▶ Written request
Quote each of the rows below word for word.

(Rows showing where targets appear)
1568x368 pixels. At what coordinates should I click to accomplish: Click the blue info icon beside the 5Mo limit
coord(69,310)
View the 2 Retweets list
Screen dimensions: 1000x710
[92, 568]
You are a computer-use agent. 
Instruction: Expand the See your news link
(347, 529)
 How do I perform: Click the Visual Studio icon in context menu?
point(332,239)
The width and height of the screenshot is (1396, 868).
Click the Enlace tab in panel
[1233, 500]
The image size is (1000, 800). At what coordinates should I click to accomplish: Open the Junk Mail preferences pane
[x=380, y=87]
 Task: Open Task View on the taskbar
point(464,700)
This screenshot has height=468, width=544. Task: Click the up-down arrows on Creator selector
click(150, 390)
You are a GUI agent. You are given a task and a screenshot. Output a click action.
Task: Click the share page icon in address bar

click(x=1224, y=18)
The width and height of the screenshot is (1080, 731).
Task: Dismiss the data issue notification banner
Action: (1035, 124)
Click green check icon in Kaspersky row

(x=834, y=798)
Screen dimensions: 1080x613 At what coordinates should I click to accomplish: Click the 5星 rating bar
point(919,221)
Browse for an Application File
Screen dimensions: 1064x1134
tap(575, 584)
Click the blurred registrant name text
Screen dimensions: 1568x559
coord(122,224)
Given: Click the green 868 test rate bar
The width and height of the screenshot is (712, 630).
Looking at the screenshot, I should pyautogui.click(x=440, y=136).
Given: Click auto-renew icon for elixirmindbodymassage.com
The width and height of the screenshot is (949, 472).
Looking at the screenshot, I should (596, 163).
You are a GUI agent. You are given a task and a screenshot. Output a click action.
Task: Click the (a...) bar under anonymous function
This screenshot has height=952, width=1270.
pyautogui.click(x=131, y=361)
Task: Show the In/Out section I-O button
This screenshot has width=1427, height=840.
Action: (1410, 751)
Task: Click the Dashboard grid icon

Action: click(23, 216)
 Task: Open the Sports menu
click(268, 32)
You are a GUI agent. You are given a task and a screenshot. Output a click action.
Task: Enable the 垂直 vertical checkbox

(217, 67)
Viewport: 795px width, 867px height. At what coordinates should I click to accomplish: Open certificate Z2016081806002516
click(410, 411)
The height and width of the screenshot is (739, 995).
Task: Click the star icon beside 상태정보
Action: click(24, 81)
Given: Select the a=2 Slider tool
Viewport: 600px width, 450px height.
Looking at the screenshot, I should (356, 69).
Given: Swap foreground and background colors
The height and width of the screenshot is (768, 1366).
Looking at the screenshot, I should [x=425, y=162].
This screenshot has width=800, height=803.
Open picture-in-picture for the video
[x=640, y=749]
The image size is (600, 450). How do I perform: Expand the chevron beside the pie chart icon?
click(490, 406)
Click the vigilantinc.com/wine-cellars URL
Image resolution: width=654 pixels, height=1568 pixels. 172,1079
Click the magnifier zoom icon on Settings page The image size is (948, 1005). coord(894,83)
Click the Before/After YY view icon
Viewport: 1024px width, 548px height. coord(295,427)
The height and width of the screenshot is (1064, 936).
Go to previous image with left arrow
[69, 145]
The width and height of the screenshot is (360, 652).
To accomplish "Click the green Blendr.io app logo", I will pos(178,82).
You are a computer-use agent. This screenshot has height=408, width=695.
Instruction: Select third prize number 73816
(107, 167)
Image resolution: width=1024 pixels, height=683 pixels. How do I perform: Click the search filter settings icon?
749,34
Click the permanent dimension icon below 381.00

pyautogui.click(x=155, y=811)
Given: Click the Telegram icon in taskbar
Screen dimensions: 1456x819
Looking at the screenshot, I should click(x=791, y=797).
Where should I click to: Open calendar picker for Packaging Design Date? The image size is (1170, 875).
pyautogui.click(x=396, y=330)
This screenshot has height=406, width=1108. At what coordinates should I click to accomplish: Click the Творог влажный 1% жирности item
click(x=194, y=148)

▶ Written response
1568x368 pixels. At what coordinates should I click to accomplish: Click the blue info icon beside the 5Mo limit
coord(69,310)
View the 2 Retweets list
Screen dimensions: 1000x710
[92, 568]
You are a computer-use agent. 
Instruction: Expand the See your news link
(347, 529)
 How do I perform: Click the Visual Studio icon in context menu?
point(332,239)
The width and height of the screenshot is (1396, 868).
Click the Enlace tab in panel
[1233, 500]
The image size is (1000, 800). At what coordinates should I click to accomplish: Open the Junk Mail preferences pane
[x=380, y=87]
 Task: Open Task View on the taskbar
point(464,700)
This screenshot has height=468, width=544. Task: Click the up-down arrows on Creator selector
click(150, 390)
You are a GUI agent. You are given a task and a screenshot. Output a click action.
Task: Click the share page icon in address bar

click(x=1224, y=18)
The width and height of the screenshot is (1080, 731).
Task: Dismiss the data issue notification banner
Action: (1035, 124)
Click green check icon in Kaspersky row

(x=834, y=798)
Screen dimensions: 1080x613 At what coordinates should I click to accomplish: Click the 5星 rating bar
point(919,221)
Browse for an Application File
Screen dimensions: 1064x1134
tap(575, 584)
Click the blurred registrant name text
Screen dimensions: 1568x559
coord(122,224)
Given: Click the green 868 test rate bar
The width and height of the screenshot is (712, 630).
Looking at the screenshot, I should pyautogui.click(x=440, y=136).
Given: Click auto-renew icon for elixirmindbodymassage.com
The width and height of the screenshot is (949, 472).
Looking at the screenshot, I should (596, 163).
You are a GUI agent. You are given a task and a screenshot. Output a click action.
Task: Click the (a...) bar under anonymous function
This screenshot has height=952, width=1270.
pyautogui.click(x=131, y=361)
Task: Show the In/Out section I-O button
This screenshot has width=1427, height=840.
Action: (1410, 751)
Task: Click the Dashboard grid icon

Action: click(23, 216)
 Task: Open the Sports menu
click(268, 32)
You are a GUI agent. You are given a task and a screenshot. Output a click action.
Task: Enable the 垂直 vertical checkbox

(217, 67)
Viewport: 795px width, 867px height. At what coordinates should I click to accomplish: Open certificate Z2016081806002516
click(410, 411)
The height and width of the screenshot is (739, 995).
Task: Click the star icon beside 상태정보
Action: click(24, 81)
Given: Select the a=2 Slider tool
Viewport: 600px width, 450px height.
Looking at the screenshot, I should (356, 69).
Given: Swap foreground and background colors
The height and width of the screenshot is (768, 1366).
Looking at the screenshot, I should [x=425, y=162].
This screenshot has width=800, height=803.
Open picture-in-picture for the video
[x=640, y=749]
The image size is (600, 450). How do I perform: Expand the chevron beside the pie chart icon?
click(490, 406)
Click the vigilantinc.com/wine-cellars URL
Image resolution: width=654 pixels, height=1568 pixels. 172,1079
Click the magnifier zoom icon on Settings page The image size is (948, 1005). coord(894,83)
Click the Before/After YY view icon
Viewport: 1024px width, 548px height. coord(295,427)
The height and width of the screenshot is (1064, 936).
Go to previous image with left arrow
[69, 145]
The width and height of the screenshot is (360, 652).
To accomplish "Click the green Blendr.io app logo", I will pos(178,82).
You are a computer-use agent. This screenshot has height=408, width=695.
Instruction: Select third prize number 73816
(107, 167)
Image resolution: width=1024 pixels, height=683 pixels. How do I perform: Click the search filter settings icon?
749,34
Click the permanent dimension icon below 381.00

pyautogui.click(x=155, y=811)
Given: Click the Telegram icon in taskbar
Screen dimensions: 1456x819
Looking at the screenshot, I should click(x=791, y=797).
Where should I click to: Open calendar picker for Packaging Design Date? The image size is (1170, 875).
pyautogui.click(x=396, y=330)
This screenshot has height=406, width=1108. At what coordinates should I click to accomplish: Click the Творог влажный 1% жирности item
click(x=194, y=148)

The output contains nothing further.